# Getting Started

For an outline of MLJ's **goals** and **features**, see the Introduction.

This section introduces the most basic MLJ operations and concepts. It assumes MJL has been successfully installed. See Installation if this is not the case.

## Choosing and evaluating a model

To load some demonstration data, add RDatasets.jl to your load path and enter

```
julia> import RDatasets
julia> iris = RDatasets.dataset("datasets", "iris"); # a DataFrame
```

and then split the data into input and target parts:

```
julia> using MLJ
julia> y, X = unpack(iris, ==(:Species), colname -> true);
julia> first(X, 3) |> pretty
┌─────────────┬────────────┬─────────────┬────────────┐
│ SepalLength │ SepalWidth │ PetalLength │ PetalWidth │
│ Float64 │ Float64 │ Float64 │ Float64 │
│ Continuous │ Continuous │ Continuous │ Continuous │
├─────────────┼────────────┼─────────────┼────────────┤
│ 5.1 │ 3.5 │ 1.4 │ 0.2 │
│ 4.9 │ 3.0 │ 1.4 │ 0.2 │
│ 4.7 │ 3.2 │ 1.3 │ 0.2 │
└─────────────┴────────────┴─────────────┴────────────┘
```

To list *all* models available in MLJ's model registry do `models()`

. Listing the models compatible with the present data:

```
julia> models(matching(X,y))
42-element Array{NamedTuple{(:name, :package_name, :is_supervised, :docstring, :hyperparameter_ranges, :hyperparameter_types, :hyperparameters, :implemented_methods, :is_pure_julia, :is_wrapper, :load_path, :package_license, :package_url, :package_uuid, :prediction_type, :supports_online, :supports_weights, :input_scitype, :target_scitype, :output_scitype),T} where T<:Tuple,1}:
(name = AdaBoostClassifier, package_name = ScikitLearn, ... )
(name = AdaBoostStumpClassifier, package_name = DecisionTree, ... )
(name = BaggingClassifier, package_name = ScikitLearn, ... )
(name = BayesianLDA, package_name = MultivariateStats, ... )
(name = BayesianLDA, package_name = ScikitLearn, ... )
(name = BayesianQDA, package_name = ScikitLearn, ... )
(name = BayesianSubspaceLDA, package_name = MultivariateStats, ... )
(name = ConstantClassifier, package_name = MLJModels, ... )
(name = DecisionTreeClassifier, package_name = DecisionTree, ... )
(name = DeterministicConstantClassifier, package_name = MLJModels, ... )
⋮
(name = RidgeCVClassifier, package_name = ScikitLearn, ... )
(name = RidgeClassifier, package_name = ScikitLearn, ... )
(name = SGDClassifier, package_name = ScikitLearn, ... )
(name = SVC, package_name = LIBSVM, ... )
(name = SVMClassifier, package_name = ScikitLearn, ... )
(name = SVMLinearClassifier, package_name = ScikitLearn, ... )
(name = SVMNuClassifier, package_name = ScikitLearn, ... )
(name = SubspaceLDA, package_name = MultivariateStats, ... )
(name = XGBoostClassifier, package_name = XGBoost, ... )
```

In MLJ a *model* is a struct storing the hyperparameters of the learning algorithm indicated by the struct name (and nothing else).

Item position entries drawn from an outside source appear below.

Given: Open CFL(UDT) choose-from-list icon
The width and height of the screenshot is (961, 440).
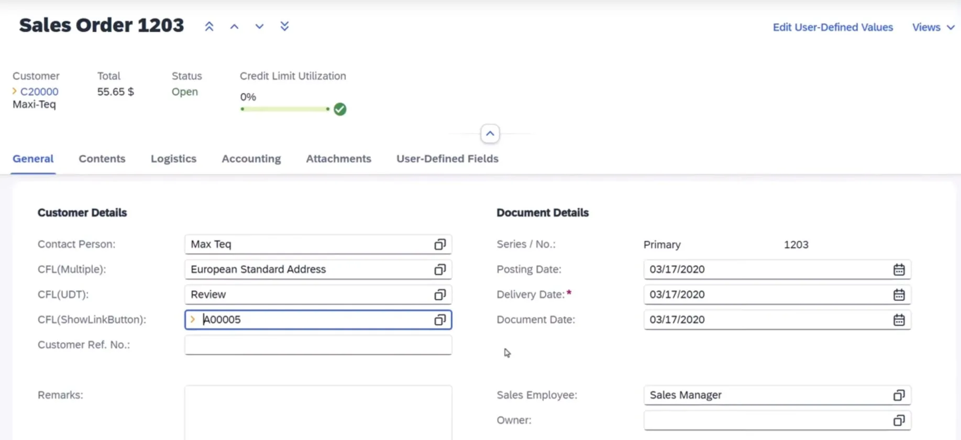Looking at the screenshot, I should point(440,294).
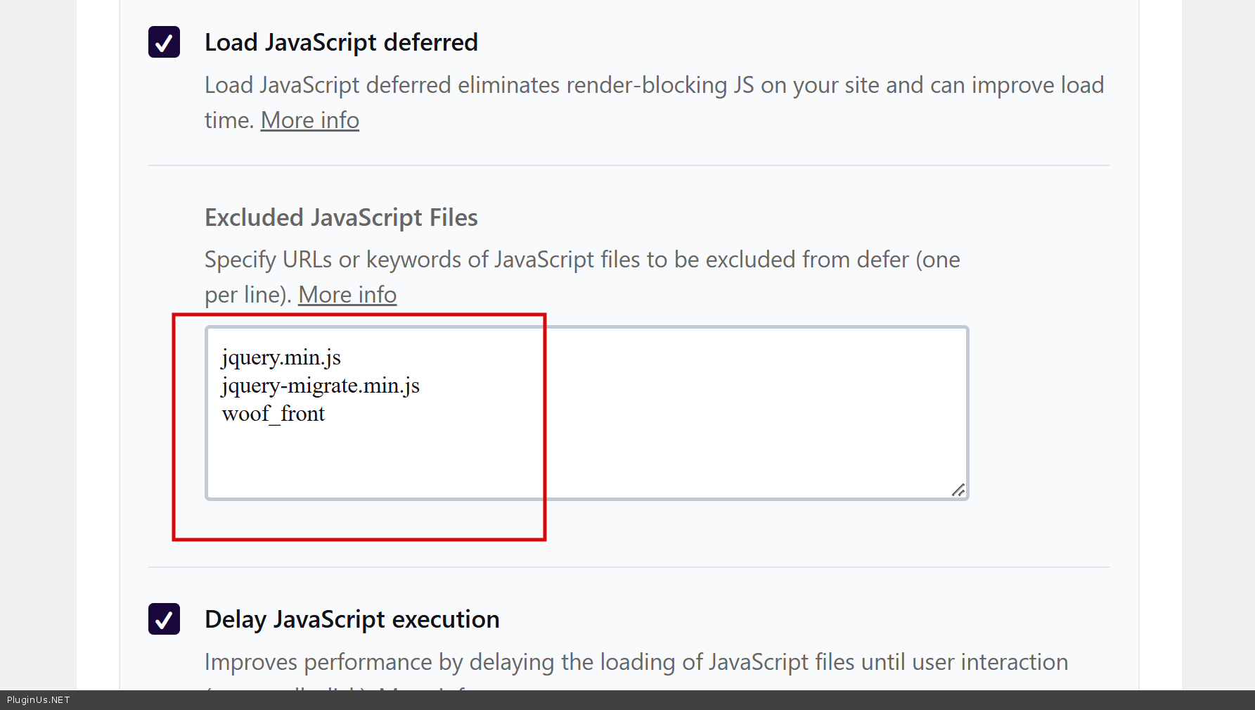1255x710 pixels.
Task: Click the render-blocking JS description paragraph
Action: tap(654, 86)
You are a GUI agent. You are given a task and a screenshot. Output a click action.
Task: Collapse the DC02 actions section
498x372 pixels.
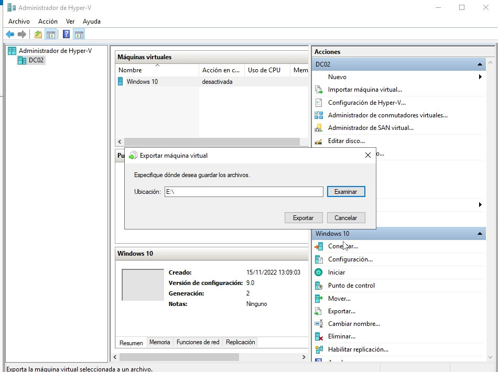point(480,64)
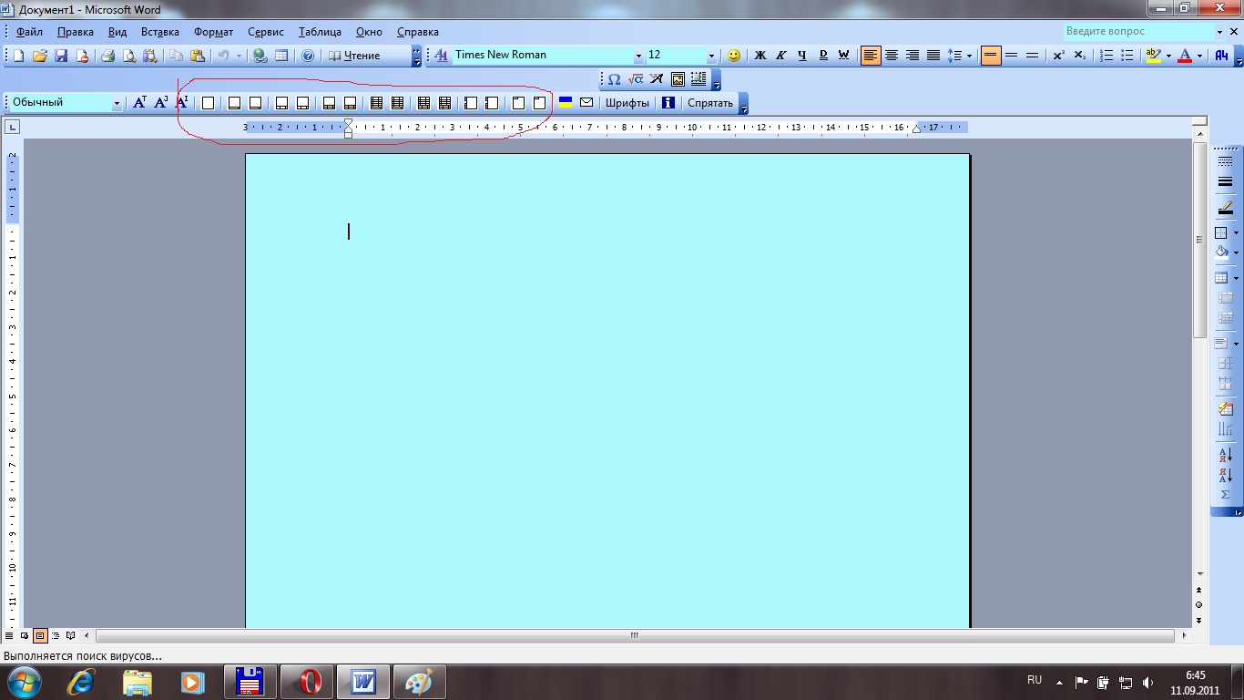
Task: Click the smiley face icon
Action: [x=733, y=56]
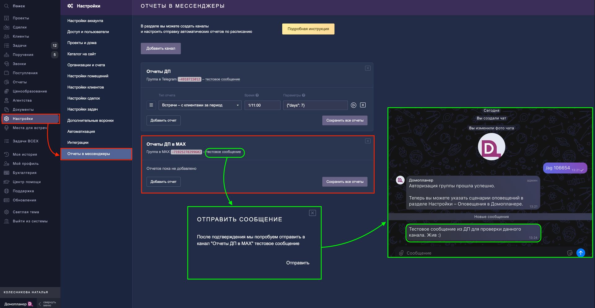Click the Время input field
Image resolution: width=595 pixels, height=308 pixels.
coord(262,105)
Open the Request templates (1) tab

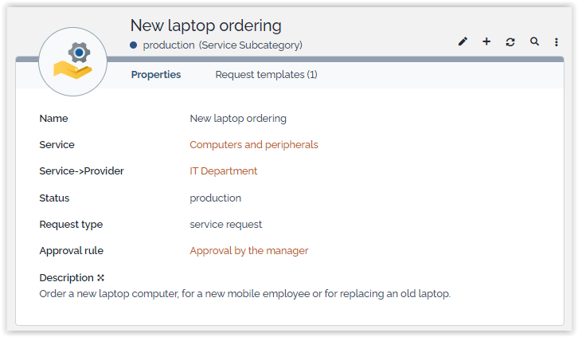(266, 75)
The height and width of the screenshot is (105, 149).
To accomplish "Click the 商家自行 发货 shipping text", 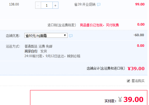I will point(36,51).
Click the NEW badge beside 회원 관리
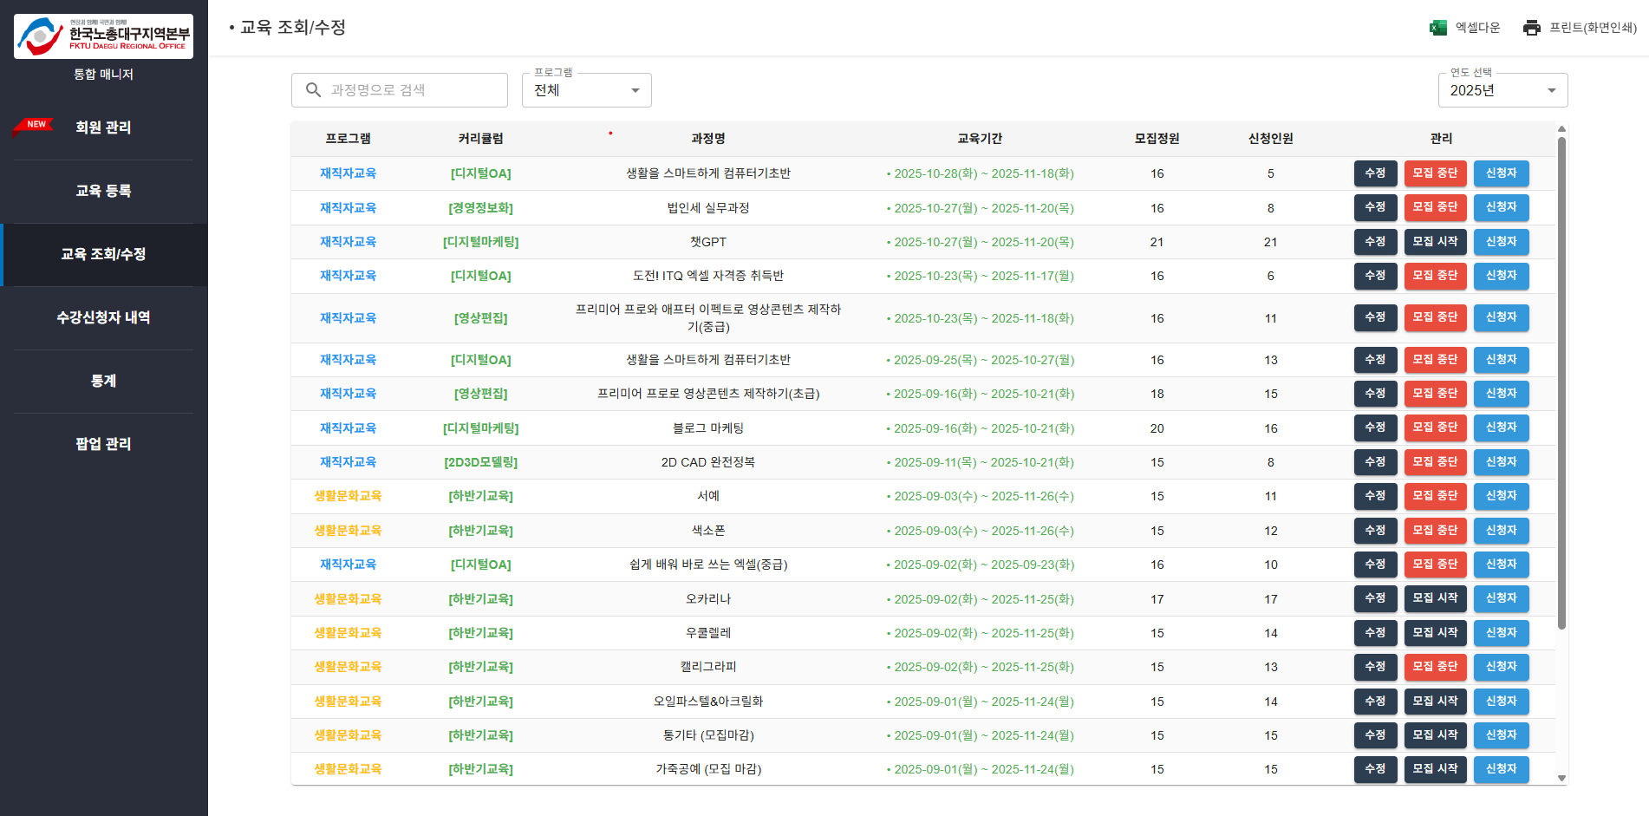This screenshot has height=816, width=1649. pos(35,125)
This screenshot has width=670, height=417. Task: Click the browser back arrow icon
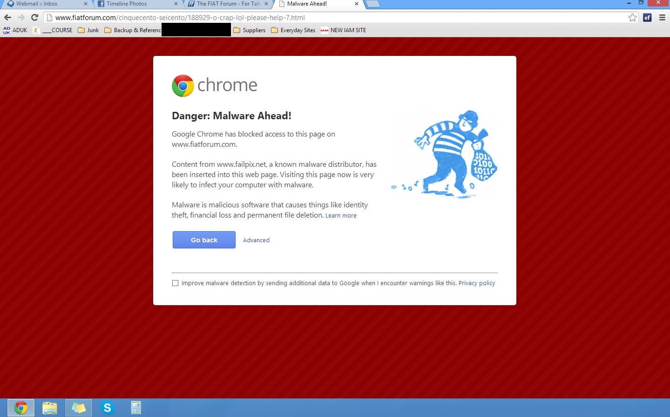point(7,18)
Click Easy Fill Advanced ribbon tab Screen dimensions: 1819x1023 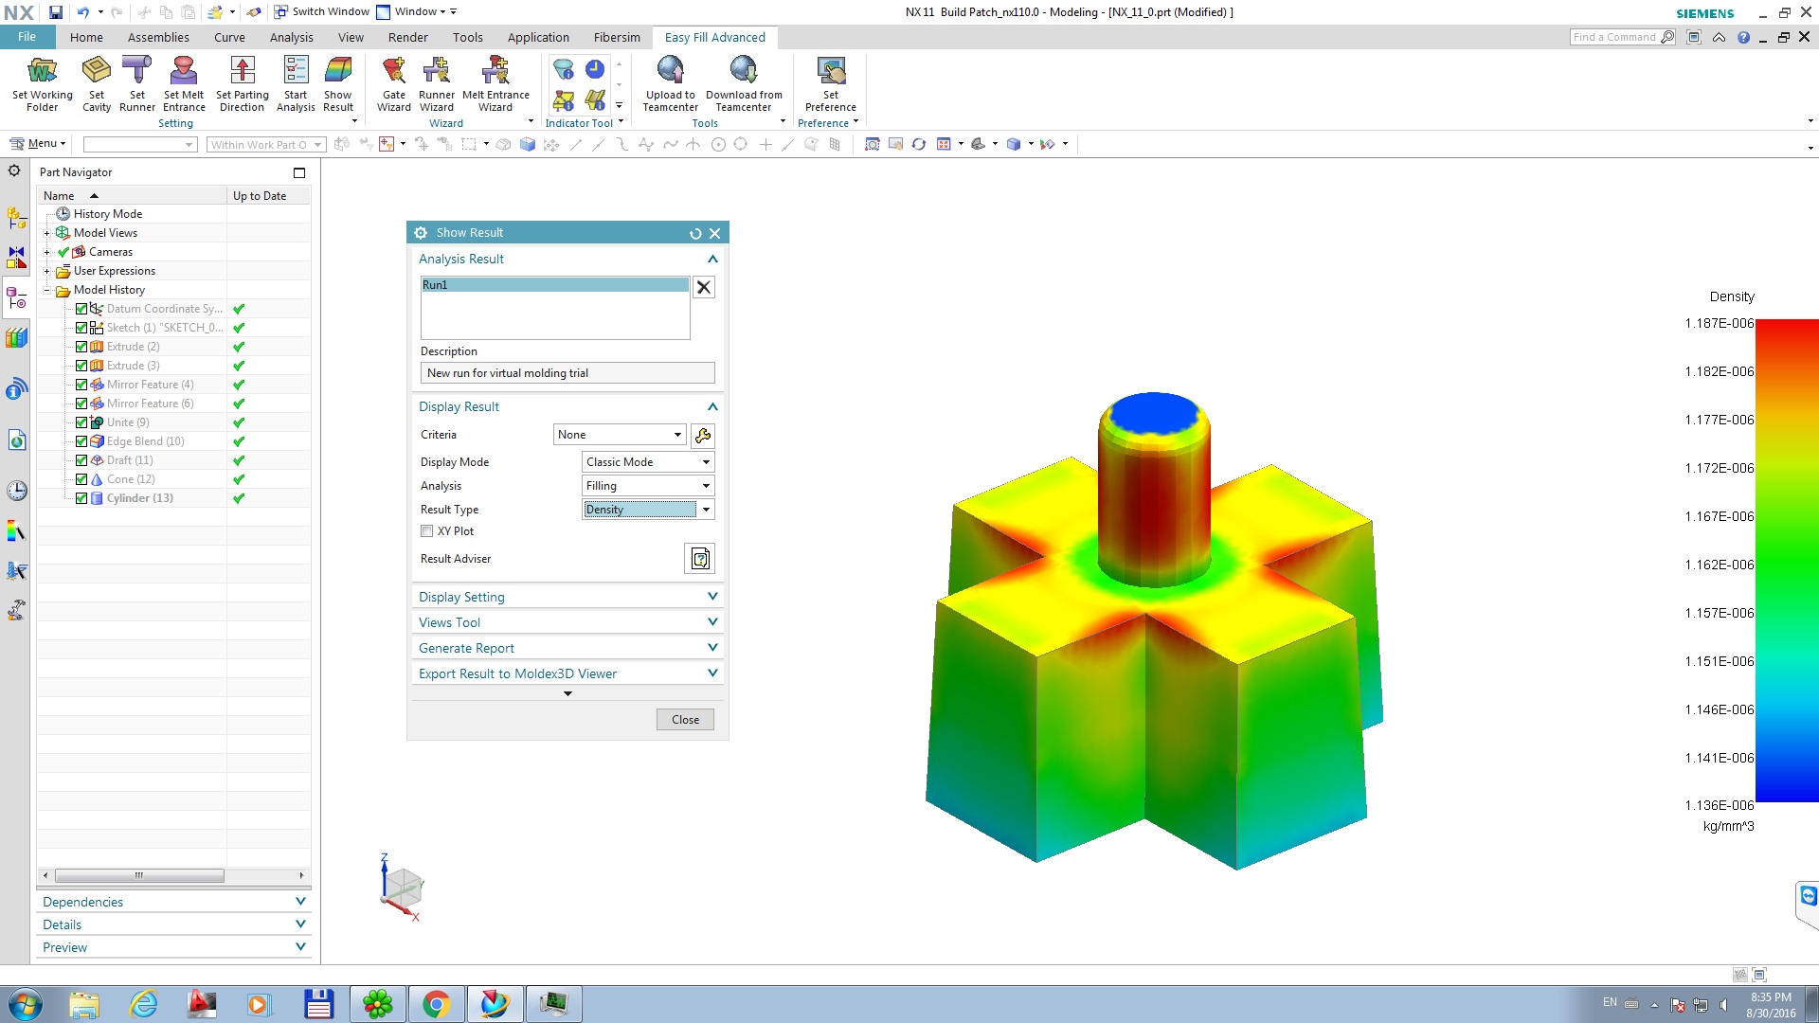pos(714,36)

Assuming the DecisionTree.jl package is in your load path, we can use `@load`

to load the code defining the `DecisionTreeClassifier`

model type. This macro also returns an instance, with default hyperparameters.

Drop the `verbosity=1`

declaration for silent loading:

```
julia> tree_model = @load DecisionTreeClassifier verbosity=1
[ Info: Loading into module "Main.ex-doda":
import MLJDecisionTreeInterface ERROR: LoadError: ArgumentError: Package MLJDecisionTreeInterface not found in current path:
- Run `import Pkg; Pkg.add("MLJDecisionTreeInterface")` to install the MLJDecisionTreeInterface package.
in expression starting at none:1
```

*Important:* DecisionTree.jl and most other packages implementing machine learning algorithms for use in MLJ are not MLJ dependencies. If such a package is not in your load path you will receive an error explaining how to add the package to your current environment.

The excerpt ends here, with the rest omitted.